### What is expected
Although pictures appear in the data, the answer should contain only the lines from its start through the line with "You are a computer-use", written out exactly.

☆ ☆ ☆ ☆ ☆

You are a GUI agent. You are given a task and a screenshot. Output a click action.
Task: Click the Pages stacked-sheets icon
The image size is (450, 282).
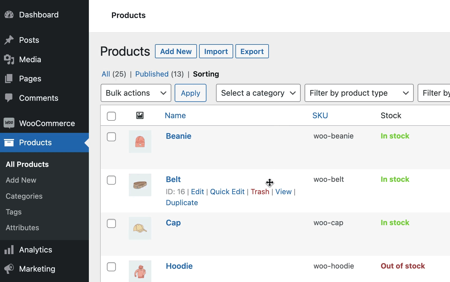[x=9, y=79]
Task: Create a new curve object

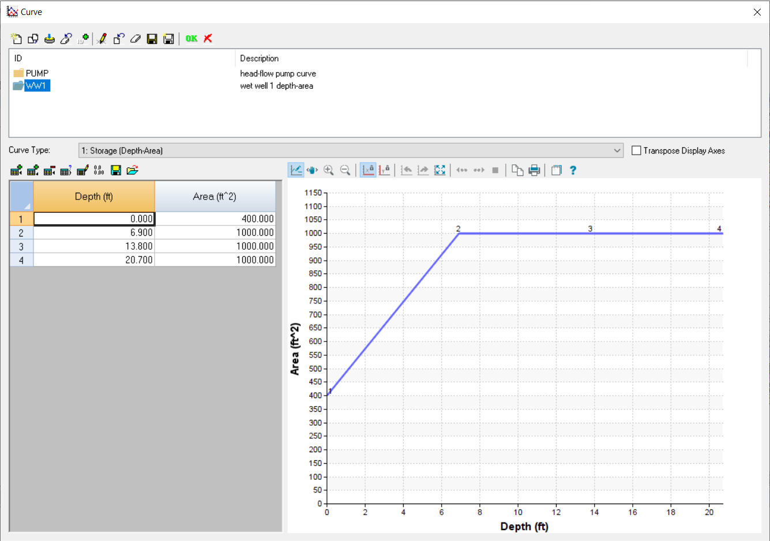Action: (x=16, y=39)
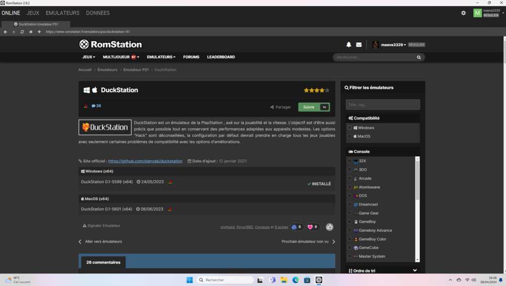Click the green Suivre button
Viewport: 506px width, 286px height.
[x=314, y=107]
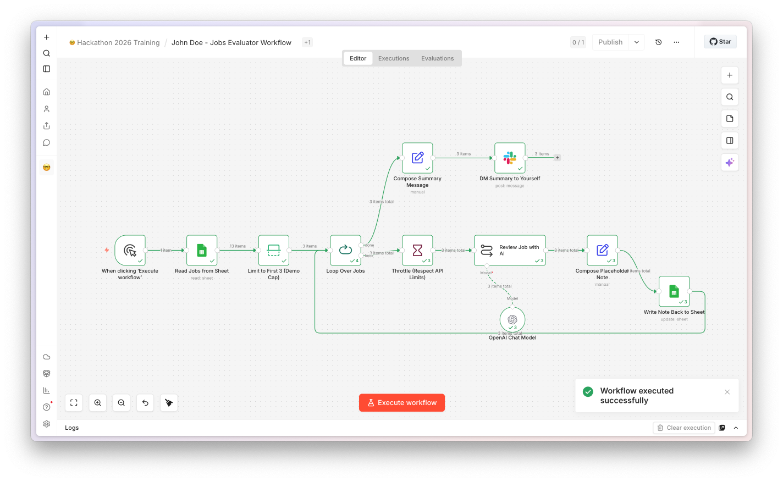Expand the Publish dropdown arrow

(637, 42)
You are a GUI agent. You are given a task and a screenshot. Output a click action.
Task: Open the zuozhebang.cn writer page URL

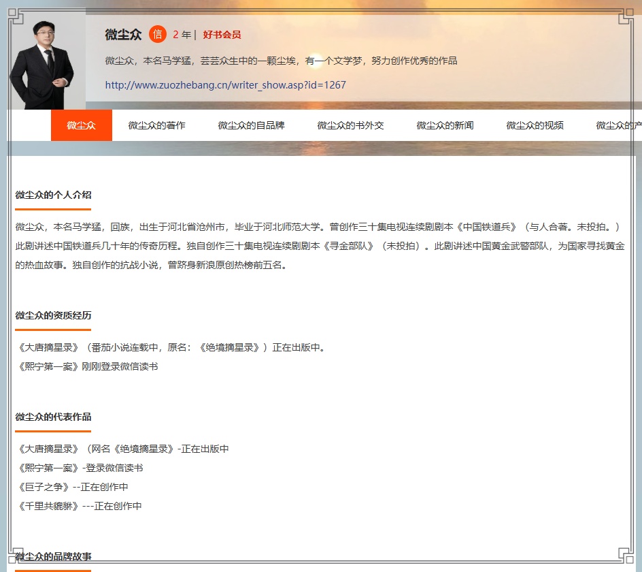(x=225, y=85)
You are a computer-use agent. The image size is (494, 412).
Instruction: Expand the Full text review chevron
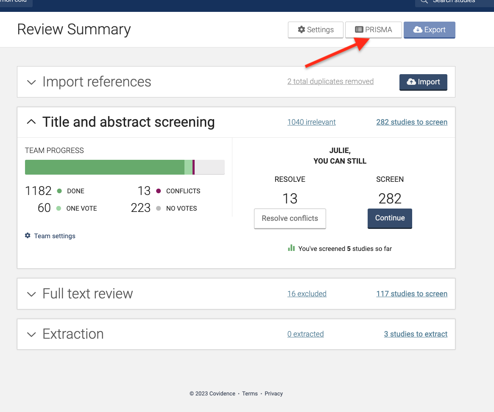coord(31,294)
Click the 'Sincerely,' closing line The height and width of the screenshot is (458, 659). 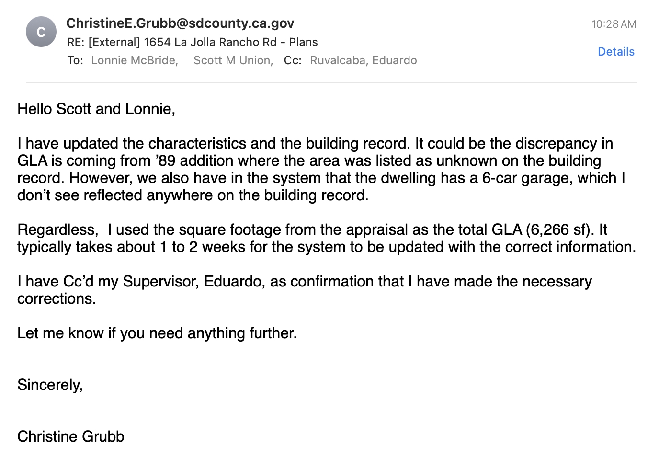50,385
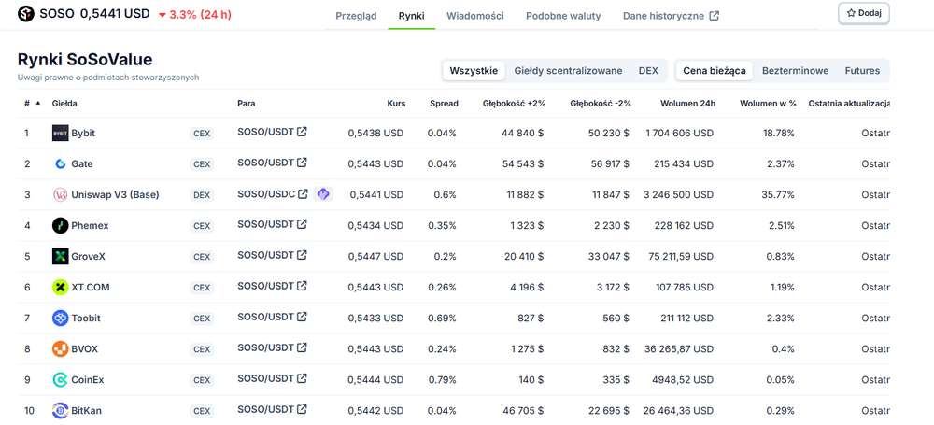
Task: Click the XT.COM exchange logo icon
Action: click(60, 287)
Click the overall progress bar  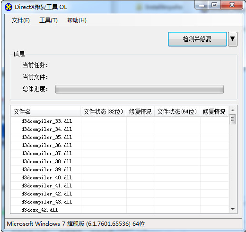140,89
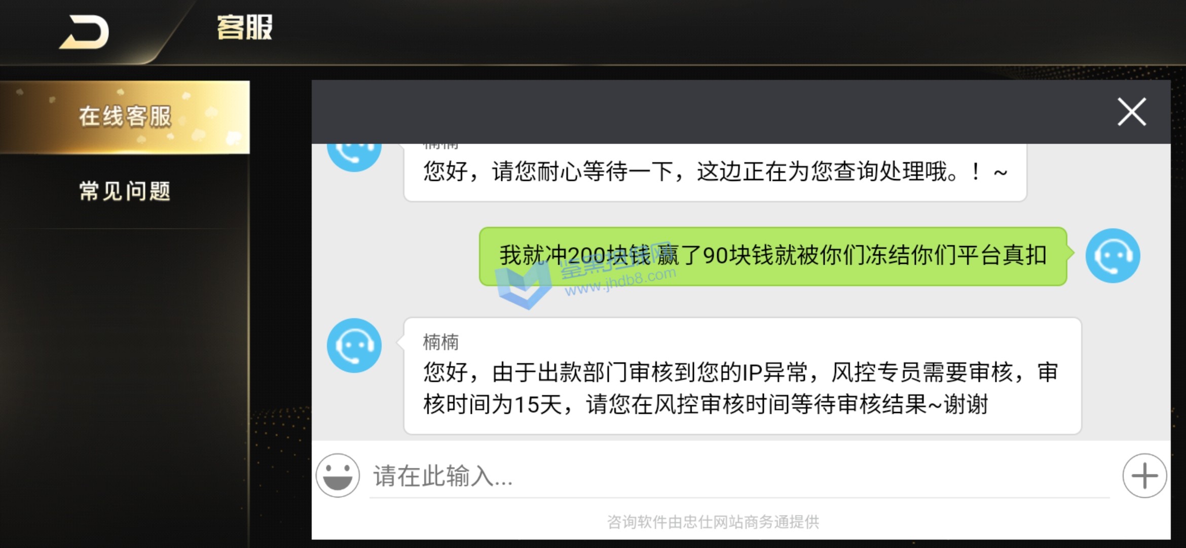Open 咨询软件由忠仕网站商务通提供 footer link
Screen dimensions: 1186x548
click(x=713, y=522)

☆ ☆ ☆ ☆ ☆

### Solution for this task
You are a GUI agent. You are given a task and a screenshot. Output a click action.
Task: Click the Pages stacked-sheets icon
The image size is (450, 282).
[x=9, y=79]
Task: Create a new curve object

Action: (x=16, y=39)
Click the green Suivre button
Viewport: 506px width, 286px height.
[x=314, y=107]
Expand the Publish dropdown arrow

(637, 42)
You are a GUI agent. You are given a task and a screenshot. Output a click action.
Task: Open the zuozhebang.cn writer page URL

(x=225, y=85)
You are a computer-use agent. The image size is (494, 412).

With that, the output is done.